Each line below that carries the string "agent" must appear in the answer.

**Supplied material**
Start of Block

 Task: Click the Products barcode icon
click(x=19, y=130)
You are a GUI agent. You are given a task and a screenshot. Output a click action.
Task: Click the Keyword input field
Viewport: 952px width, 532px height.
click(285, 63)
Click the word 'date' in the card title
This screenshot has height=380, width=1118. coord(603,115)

End of Block
Start of Block

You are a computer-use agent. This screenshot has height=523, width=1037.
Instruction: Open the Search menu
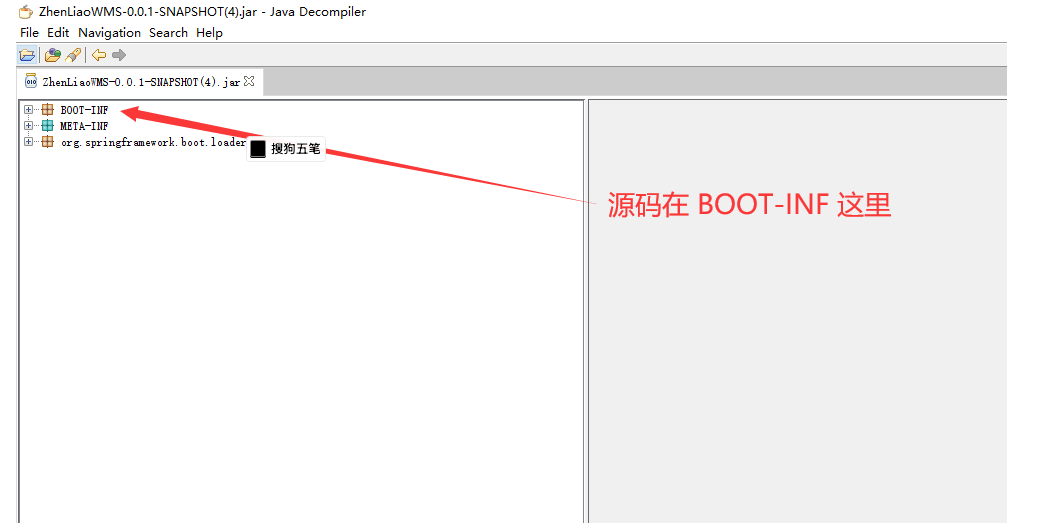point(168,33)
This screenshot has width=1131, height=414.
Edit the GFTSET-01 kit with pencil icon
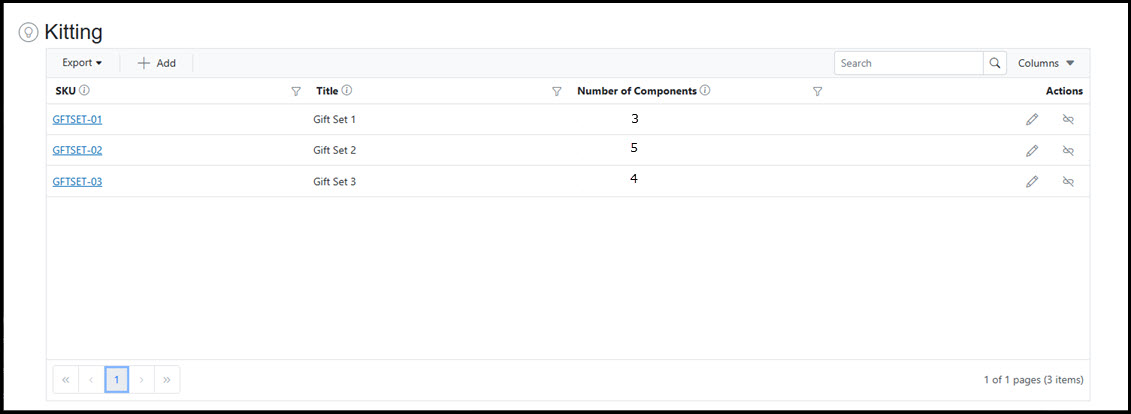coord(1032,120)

End of Block
Start of Block

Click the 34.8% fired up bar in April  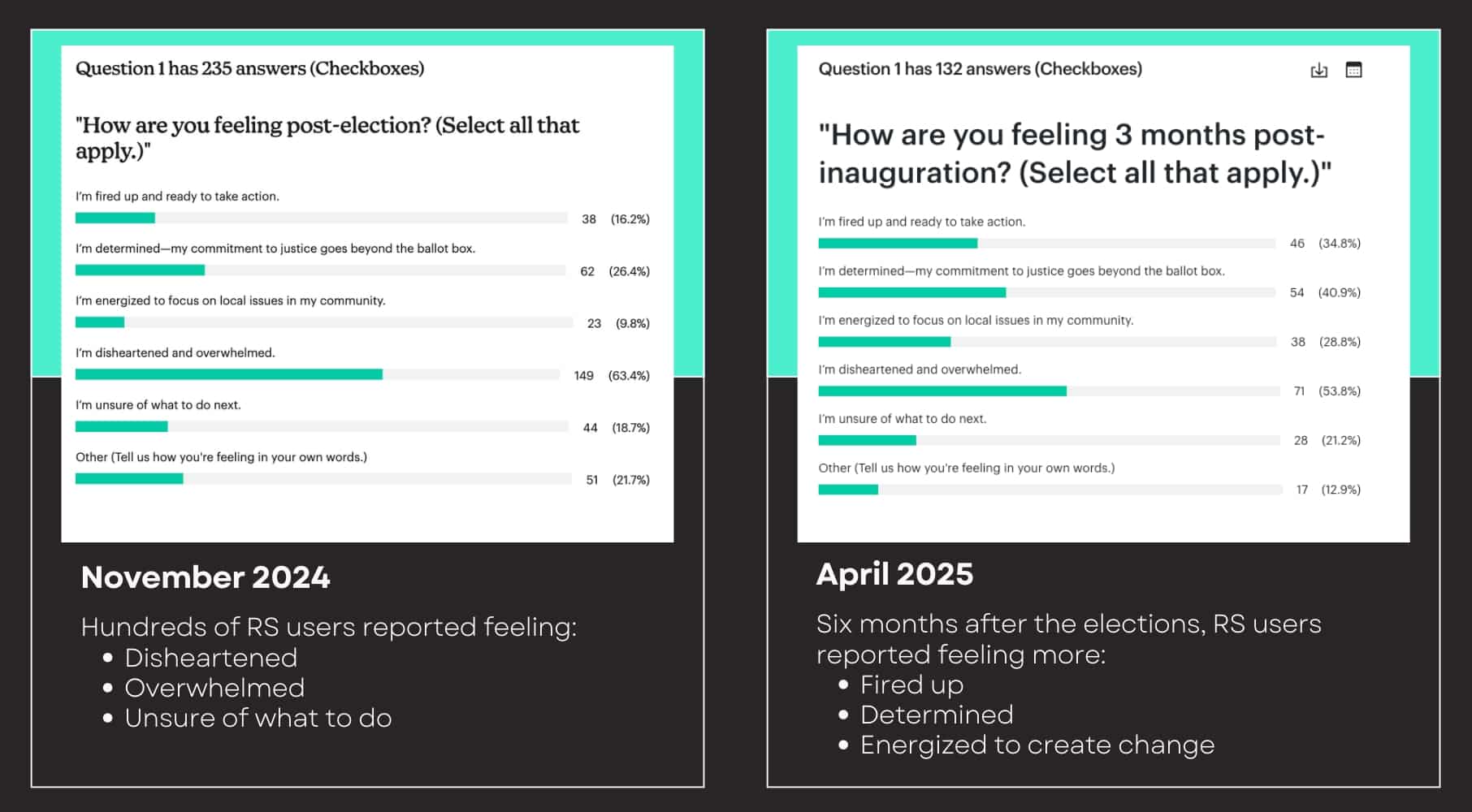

End of Block

**Exercise solution**
You are a GUI agent. You are given a task and a screenshot. Output a click action.
You are a computer-use agent. This screenshot has height=523, width=1037.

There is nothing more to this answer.